## Work to do
A - According to the passage on the UK economic forecasts, what growth rate does the Commission predict for 2012?
B - From the passage on the UK economic forecasts, return everything from "It predicts 0.7" down to "Responsibility in March.", copied without any change.

## Selected text
━━━━━━━━
Coming on the day the Bank of England decided to leave monetary policy unchanged, the forecasts for the British economy are no better than those for the eurozone. The Commission expects no more than 0.1 per cent growth a quarter over the next nine months, adding that a contraction, creating a double-dip “cannot be ruled out”.
Slashing its forecast for household consumption, investment and exports, the Commission said: “The slowdown which began at the end of 2010 now looks more like a prolonged soft patch than a simple weather-related blip”.
It predicts 0.7 per cent growth for 2011, 0.6 per cent growth in 2012 and 1.5 per cent growth in 2013. These weak growth rates – which imply rising unemployment and worse public finances – are much lower than the equivalent official forecasts of 1.7 per cent, 2.5 per cent and 2.9 per cent produced by the Office for Budget Responsibility in March.
The figures will come as a blow to George Osborne, chancellor, since they give superficial ammunition to Labour’s critique that “too far too fast” deficit reduction is snuffing out economic growth.
Even more of a concern to the Treasury, however, will be the fiscal forecasts – which the OBR uses to benchmark its own forecasts – showing slow growth to be a persistent feature so deficit reduction will fall short of the chancellor’s plans.
The Commission has cut the amount of slack it believes to be in the economy by 1.5 percentage points of national income, enough the OBR says for it to declare that Mr Osborne has less than a 50:50 chance of meeting his ambition of eliminating the current budget deficit by the time of the next election.
This target is measured after taking account of the economic cycle and the Commission’s pessimism on economic slack means it has revised higher its structural budget deficit forecast for 2011 from 6.5 per cent of national income to 8 per cent in 2011.
That increase in the structural deficit implies Mr Osborne will either need to find £22bn a year more from tax increases or spending cuts immediately or commit to the grind of public spending austerity continuing well after the next election.
The Commission forecast said: “The worsening growth outlook implies clear downward risks to the latest UK official fiscal forecasts published in March”.
The Commission’s conclusions on the likely strength of the public finances come a week after the National Institute of Economic and Social Research forecast the government was set to miss its other fiscal rule – that public debt must be a declining share of national income by 2015-16 – and the International Monetary Fund’s September forecast a persistent £12bn-a-year shortfall in the public finances.
The OBR benchmarks its forecasts – particularly on the degree of slack in the economy – against these other organisations. Unless it makes different forecasting judgments, much more favourable to Mr Osborne, the fiscal watchdog’s next forecasts, due in the Autumn Statement on November 29, are set to be extremely challenging for the chancellor.
━━━━━━━━
## Data extract
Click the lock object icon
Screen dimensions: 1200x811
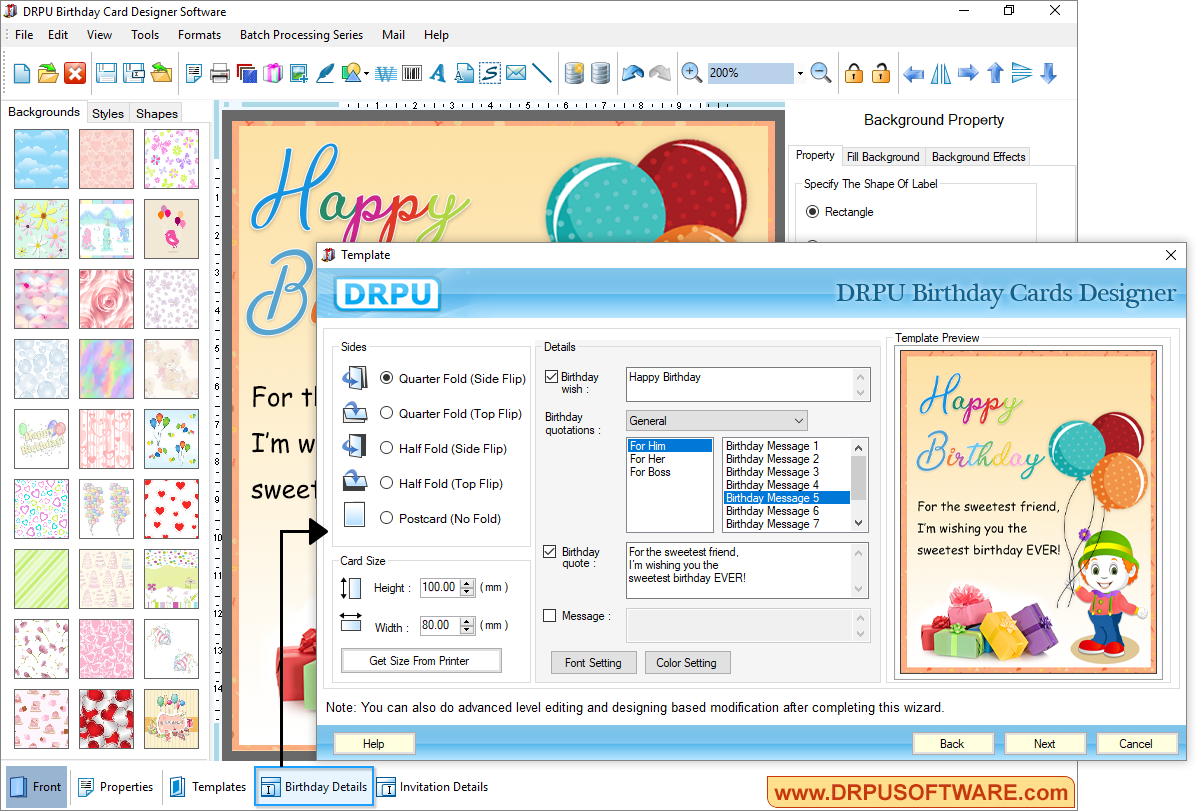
━━━━━━━━
## Problem solutions
A - 0.6 percent growth.

B -
It predicts 0.7 per cent growth for 2011, 0.6 per cent growth in 2012 and 1.5 per cent growth in 2013. These weak growth rates – which imply rising unemployment and worse public finances – are much lower than the equivalent official forecasts of 1.7 per cent, 2.5 per cent and 2.9 per cent produced by the Office for Budget Responsibility in March.